WRITTEN REQUEST: Reproduce the listing below word for word, keeping every line in its original order.

DATA ROWS:
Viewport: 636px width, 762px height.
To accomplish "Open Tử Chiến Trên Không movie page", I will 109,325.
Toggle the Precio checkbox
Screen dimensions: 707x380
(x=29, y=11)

REPLY TO THE TASK:
Viewport: 636px width, 762px height.
To accomplish "Open Tử Chiến Trên Không movie page", I will 109,325.
Toggle the Precio checkbox
Screen dimensions: 707x380
(x=29, y=11)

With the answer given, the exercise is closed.